'No American should have their right to privacy taken away,' Republican Senator Rand Paul says as bill heads to Senate.

The House of Representatives voted overwhelmingly Thursday to reauthorize controversial foreign spying authorities just hours after President Donald Trump sent a pair of confusing tweets on the program.

The 256-164 House vote now sends the legislation to the Senate that will have to decide whether it will give the final legislative go-ahead for the six-year renewal of powers to intelligence agencies that ostensibly allows them to collect intelligence on foreign targets.

But the Foreign Intelligence Surveillance Act's authorities also sweep up the communications of Americans, prompting concerns from privacy advocates ahead of the act's looming Jan. 19 expiration.

Republican Senator Rand Paul, a libertarian focused on privacy protections, threatened to oppose the "flawed" bill he said continues "the warrantless surveillance of innocent Americans.
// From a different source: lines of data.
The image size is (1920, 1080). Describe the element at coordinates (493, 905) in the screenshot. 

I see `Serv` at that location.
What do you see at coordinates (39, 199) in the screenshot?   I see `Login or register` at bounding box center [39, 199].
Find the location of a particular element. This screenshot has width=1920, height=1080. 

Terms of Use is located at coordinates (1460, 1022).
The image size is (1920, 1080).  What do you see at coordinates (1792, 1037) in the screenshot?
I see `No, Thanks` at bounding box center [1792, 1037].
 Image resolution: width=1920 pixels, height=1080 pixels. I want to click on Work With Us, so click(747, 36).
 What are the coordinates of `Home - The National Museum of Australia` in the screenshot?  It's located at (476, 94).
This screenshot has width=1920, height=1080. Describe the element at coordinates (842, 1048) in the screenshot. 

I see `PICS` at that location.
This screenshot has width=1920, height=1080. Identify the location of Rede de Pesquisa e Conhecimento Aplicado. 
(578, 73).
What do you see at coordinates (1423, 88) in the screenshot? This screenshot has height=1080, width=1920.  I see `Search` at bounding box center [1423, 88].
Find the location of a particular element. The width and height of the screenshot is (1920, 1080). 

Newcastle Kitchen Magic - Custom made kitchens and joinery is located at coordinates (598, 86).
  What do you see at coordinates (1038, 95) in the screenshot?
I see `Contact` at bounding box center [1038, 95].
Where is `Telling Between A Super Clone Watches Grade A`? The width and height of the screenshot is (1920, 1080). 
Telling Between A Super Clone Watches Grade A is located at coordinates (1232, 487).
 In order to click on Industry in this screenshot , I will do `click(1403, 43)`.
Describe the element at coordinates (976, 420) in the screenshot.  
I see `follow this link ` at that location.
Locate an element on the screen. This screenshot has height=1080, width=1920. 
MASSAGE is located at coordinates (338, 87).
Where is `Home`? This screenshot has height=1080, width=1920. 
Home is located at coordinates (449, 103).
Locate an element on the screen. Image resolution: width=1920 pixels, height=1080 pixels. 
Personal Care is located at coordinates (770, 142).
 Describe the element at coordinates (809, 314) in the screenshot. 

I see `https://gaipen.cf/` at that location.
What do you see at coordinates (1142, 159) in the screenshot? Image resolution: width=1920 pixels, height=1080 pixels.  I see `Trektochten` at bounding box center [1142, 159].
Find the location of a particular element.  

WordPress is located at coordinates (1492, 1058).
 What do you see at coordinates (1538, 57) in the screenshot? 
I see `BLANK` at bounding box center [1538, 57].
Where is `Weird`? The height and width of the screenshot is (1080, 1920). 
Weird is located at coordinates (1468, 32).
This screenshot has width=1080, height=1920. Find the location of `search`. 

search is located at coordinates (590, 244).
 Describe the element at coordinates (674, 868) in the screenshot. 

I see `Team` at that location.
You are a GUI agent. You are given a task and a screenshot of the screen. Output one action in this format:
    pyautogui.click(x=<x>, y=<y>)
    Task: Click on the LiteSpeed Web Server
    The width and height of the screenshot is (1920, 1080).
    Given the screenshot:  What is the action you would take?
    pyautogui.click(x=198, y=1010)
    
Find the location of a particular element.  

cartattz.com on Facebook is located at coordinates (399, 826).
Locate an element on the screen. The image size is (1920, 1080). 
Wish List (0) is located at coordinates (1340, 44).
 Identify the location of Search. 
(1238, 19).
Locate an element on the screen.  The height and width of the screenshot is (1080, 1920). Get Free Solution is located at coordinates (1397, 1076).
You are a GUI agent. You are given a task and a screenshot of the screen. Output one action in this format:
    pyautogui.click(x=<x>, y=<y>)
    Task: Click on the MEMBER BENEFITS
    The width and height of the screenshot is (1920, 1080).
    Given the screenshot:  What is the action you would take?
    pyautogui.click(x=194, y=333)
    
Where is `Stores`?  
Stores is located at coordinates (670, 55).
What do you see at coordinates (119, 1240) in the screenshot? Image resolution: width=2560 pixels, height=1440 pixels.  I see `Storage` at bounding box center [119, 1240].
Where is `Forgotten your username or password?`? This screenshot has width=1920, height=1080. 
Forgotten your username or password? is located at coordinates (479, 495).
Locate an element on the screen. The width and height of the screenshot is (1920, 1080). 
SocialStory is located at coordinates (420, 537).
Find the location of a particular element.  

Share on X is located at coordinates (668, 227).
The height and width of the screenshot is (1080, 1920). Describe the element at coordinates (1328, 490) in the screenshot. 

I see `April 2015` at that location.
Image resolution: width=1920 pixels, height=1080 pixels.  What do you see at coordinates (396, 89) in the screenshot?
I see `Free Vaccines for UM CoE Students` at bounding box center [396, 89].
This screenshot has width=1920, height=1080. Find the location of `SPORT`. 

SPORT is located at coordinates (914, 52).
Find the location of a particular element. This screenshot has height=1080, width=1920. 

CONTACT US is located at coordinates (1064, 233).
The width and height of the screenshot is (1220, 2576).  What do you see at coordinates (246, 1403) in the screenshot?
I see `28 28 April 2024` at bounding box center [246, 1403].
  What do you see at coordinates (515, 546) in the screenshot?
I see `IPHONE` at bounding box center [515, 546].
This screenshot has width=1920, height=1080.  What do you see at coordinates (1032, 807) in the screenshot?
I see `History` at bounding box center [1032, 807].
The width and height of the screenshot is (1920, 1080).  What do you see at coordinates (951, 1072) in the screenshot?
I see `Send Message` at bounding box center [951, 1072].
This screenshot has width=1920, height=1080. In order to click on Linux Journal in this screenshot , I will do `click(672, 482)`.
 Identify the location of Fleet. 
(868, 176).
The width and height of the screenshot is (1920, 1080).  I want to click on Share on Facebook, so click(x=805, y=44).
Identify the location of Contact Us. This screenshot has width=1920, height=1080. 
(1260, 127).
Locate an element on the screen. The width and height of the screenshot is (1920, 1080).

"No American should have their right to privacy taken away. I will keep doing everything in my power, including filibuster, to oppose this legislation," Paul said.

The comments came after Trump sent out an early morning tweet in which he appeared to slam the program before offering his support in a follow-on post.

"This is the act that may have been used, with the help of the discredited and phony Dossier, to so badly surveil and abuse the Trump Campaign by the previous administration and others?" Trump claimed.

Shortly after, Trump said the bill "is about foreign surveillance of foreign bad guys on foreign land. We need it! Get smart!"

The apparently contradictory messages caused confusion in Washington ahead of the vote and reportedly prompted a telephone call from House Speaker Paul Ryan to urge Trump to maintain his previously stated support for the bill after he sent his first tweet.

Rights advocates, however, have taken aim at what they say are unconstitutional measures within the legislation, namely section 702, that allows intelligence agencies to sweep up Americans' communications.

The Fourth Amendment of the Constitution protects against unreasonable searches and seizures, and officials have insisted 702 does not run afoul of it, despite skepticism from rights advocates.

"The government will use this bill to continue warrantless intrusions into Americans’ private emails, text messages, and other communications," Neema Singh Guliani, policy counsel with the American Civil Liberties Union, said in a statement.

“No president should have this power," she said. "The Senate should reject this bill and rein in government surveillance powers to bring Section 702 in line with the Constitution.”